Instruction 1: In the forum thread, what does LJSquishy say she loves about Ace?
Instruction 2: Please quote the forum thread word for word, everything from "Simple Stunning !!" down to "(Mar 2, 2006)".
Instruction 3: List the usernames of every poster in the forum thread whose post contains the words "welcome home" in any capitalization.

-- start Document extract --

# x



## KandiMaltese (Mar 27, 2007)

x


----------



## CeeCee's Mom (Sep 14, 2006)

Just a BEAUTIFUL Maltese........I know you are glad to have him home!!!! Relax and enjoy him for a while!!!!!!


----------



## lillady (Jan 25, 2007)

I swear-he really is getting cuter by the day :wub: You are both lucky to have one another! What an awesome little champion!! :chili: :chili: 

Welcome Home Ace!!!

We missed you!! :grouphug:


----------



## dogloverx3 (Apr 14, 2006)

BEAUTIFUL :wub: , you must be thrilled to have him home . Sarah


----------



## Julie718 (Feb 17, 2006)

What a beautiful little boy!!! :wub: :wub:


----------



## mysugarbears (Aug 13, 2007)

Welcome home Ace!!!!! I know your happy to have him home again. He's such a gorgeous little boy. :wub:


----------



## ClaBec Maltese (Feb 19, 2007)

Welcome home handsome man. Oh my goodness I just called him a man. How old is he now Andrea?


----------



## LJSquishy (Feb 27, 2008)

What a handsome boy Ace is. I love the muzzle pigment. :wub:


----------



## Tina (Aug 6, 2006)

Glad you are home. Ace looks tired in the picture. Shows can take a toll on them. He is pretty small. Congratulations on your new Champion. He is beautiful little dog. I am envious. 

Tina


----------



## Lennabella (Mar 29, 2007)

Awww there's SM'S little CHAMP ...

Welcome home Ace Boy ... :wub:


----------



## AbsolutelyShihtzu (Apr 26, 2008)

Simple Stunning !! 

I bet your grateful to have him back, Breezee went to stay with her handler for a month or so but I ended up going to get her after a week!! I missed her ( other reasons as well ) and I was so happy to have her home as well I had WAY too much spare time without her. 

Ace is just a handsome devil and I bet he's thrilled to be home as well !

- Nikki


----------



## Bonnie's Mommie (Mar 2, 2006)

What a looker!! He's stunning, Andrea. You must be so happy to have him home.


----------



## bellaratamaltese (May 24, 2006)

andrea, he looks awesome!!


----------



## momtoboo (Jan 30, 2006)

AWWW, I'm so glad Ace :wub: the champ is home now. Get some rest pretty boy, you deserve it.


----------



## Ladysmom (Oct 19, 2004)

Welcome home, Ace!


----------



## mom2bijou (Oct 19, 2006)

Wow remember Ace as a lil itty baby! Now look at him! He's beautiful :wub:


----------



## k/c mom (Oct 9, 2004)

Oh, I'm so glad he's home!! He is soooo beautiful!!!!


----------



## carolicious (Feb 25, 2008)

:chili: :chili: 

YAY! Ace is back!! You must be so happy Andrea to see your boy again! He is sure one handsome guy!!

WELCOME BACK CH. ACE!!


----------



## MandyMc65 (Jun 14, 2007)

So glad he's home!!!

Can't wait to see more pics of the little Champ! :chili: :chili:


----------



## joyomom (Jan 13, 2008)

-- end Document extract --
-- start Extracted data --

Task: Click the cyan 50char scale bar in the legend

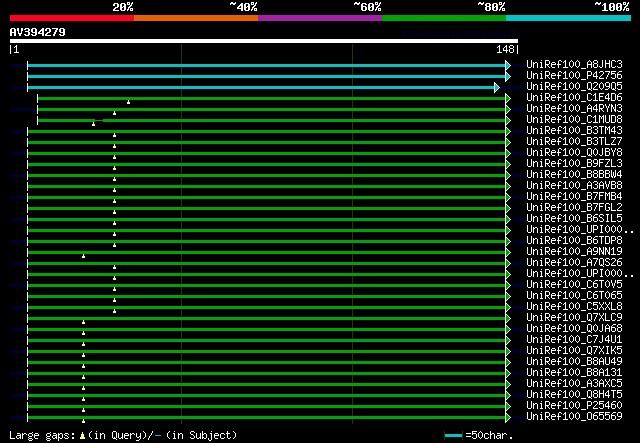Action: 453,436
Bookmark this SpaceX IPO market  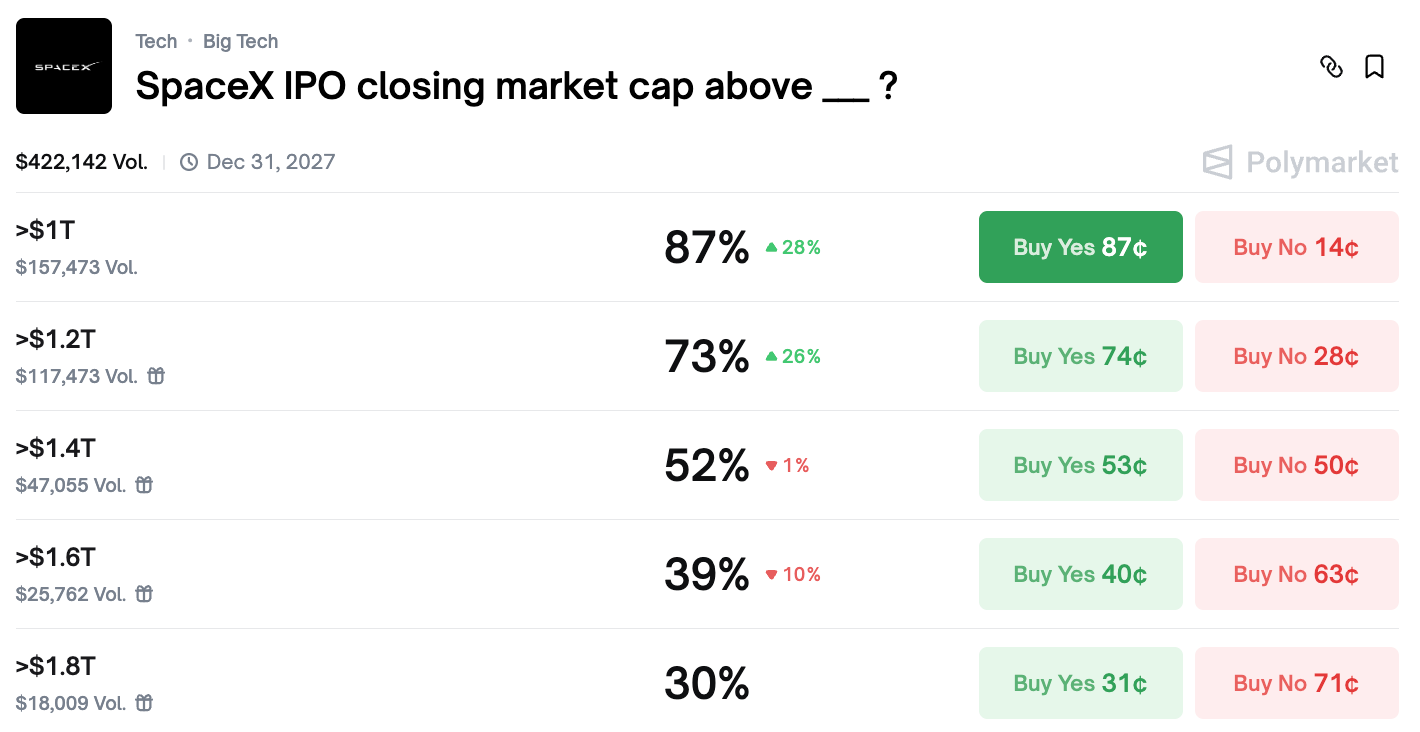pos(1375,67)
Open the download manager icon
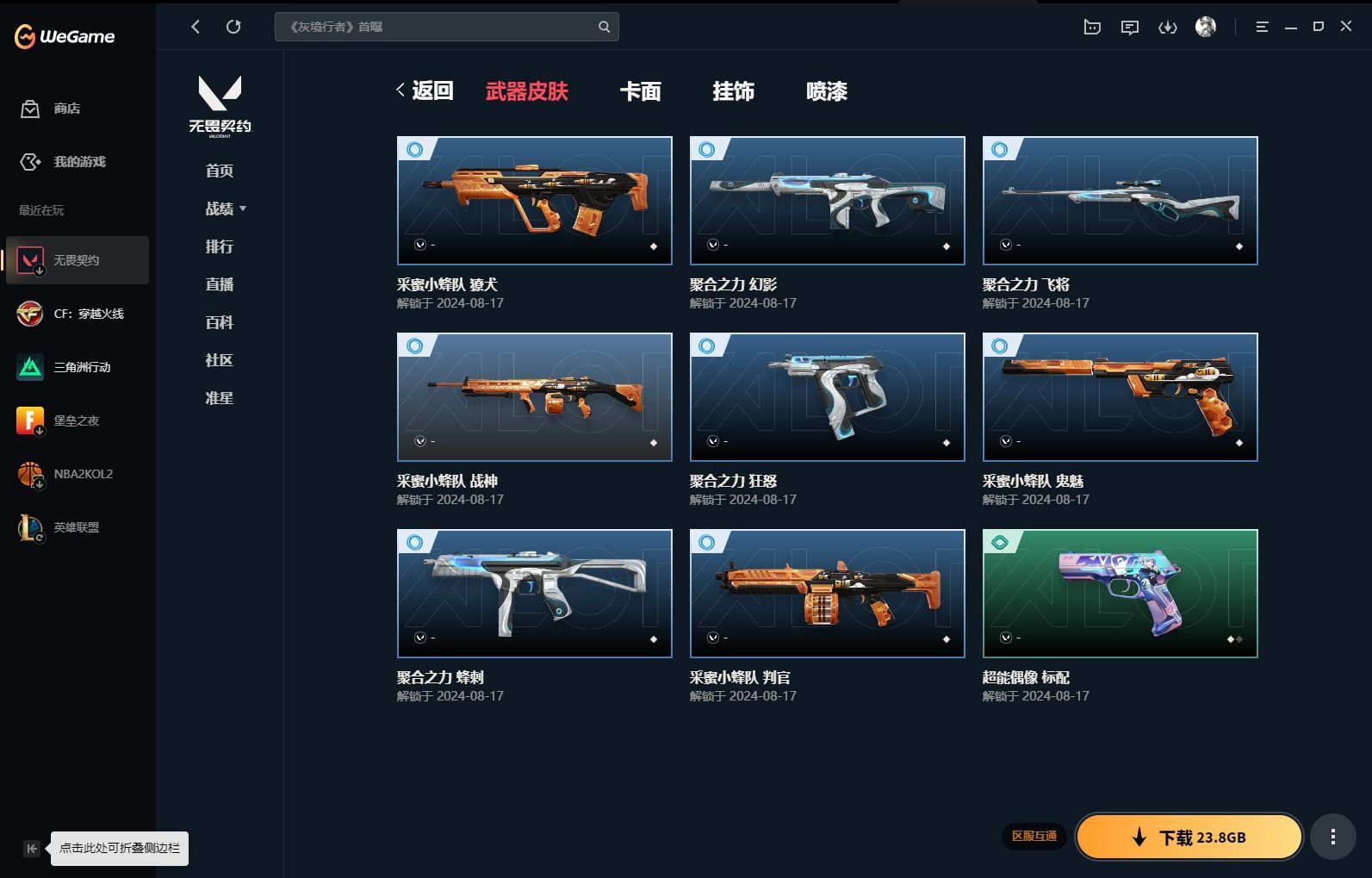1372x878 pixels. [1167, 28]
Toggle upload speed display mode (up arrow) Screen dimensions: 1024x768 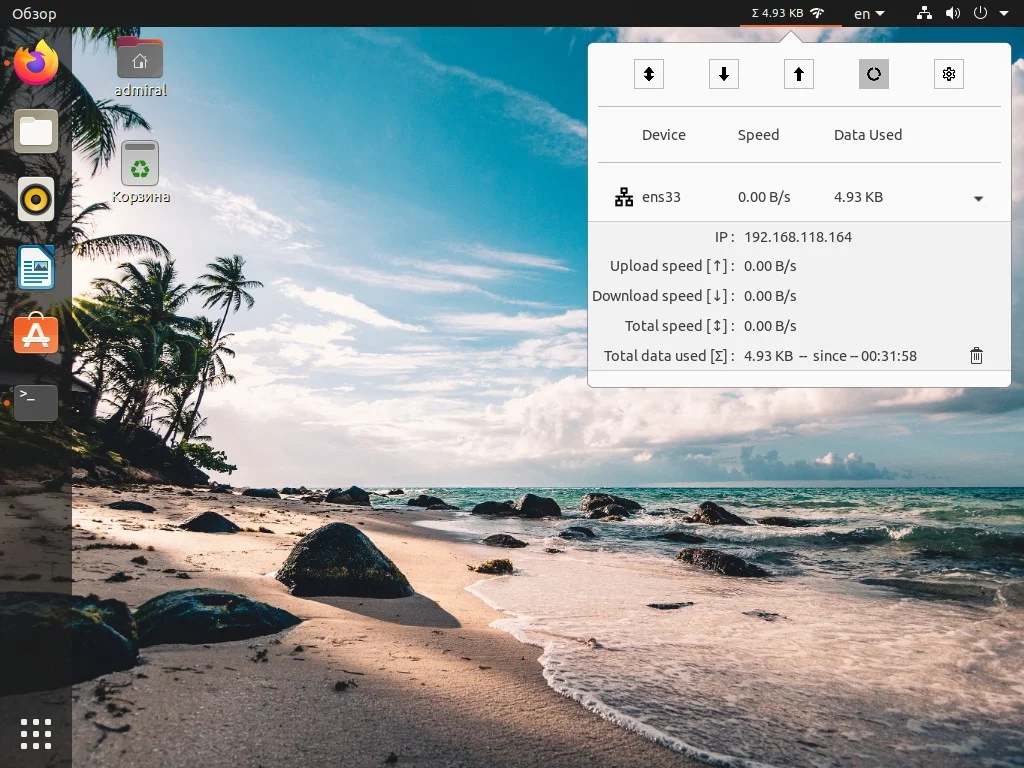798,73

-- end Extracted data --

Output 1: The muzzle pigment.

Output 2:
Simple Stunning !! 

I bet your grateful to have him back, Breezee went to stay with her handler for a month or so but I ended up going to get her after a week!! I missed her ( other reasons as well ) and I was so happy to have her home as well I had WAY too much spare time without her. 

Ace is just a handsome devil and I bet he's thrilled to be home as well !

- Nikki


----------



## Bonnie's Mommie (Mar 2, 2006)

Output 3:
lillady
mysugarbears
ClaBec Maltese
Lennabella
Ladysmom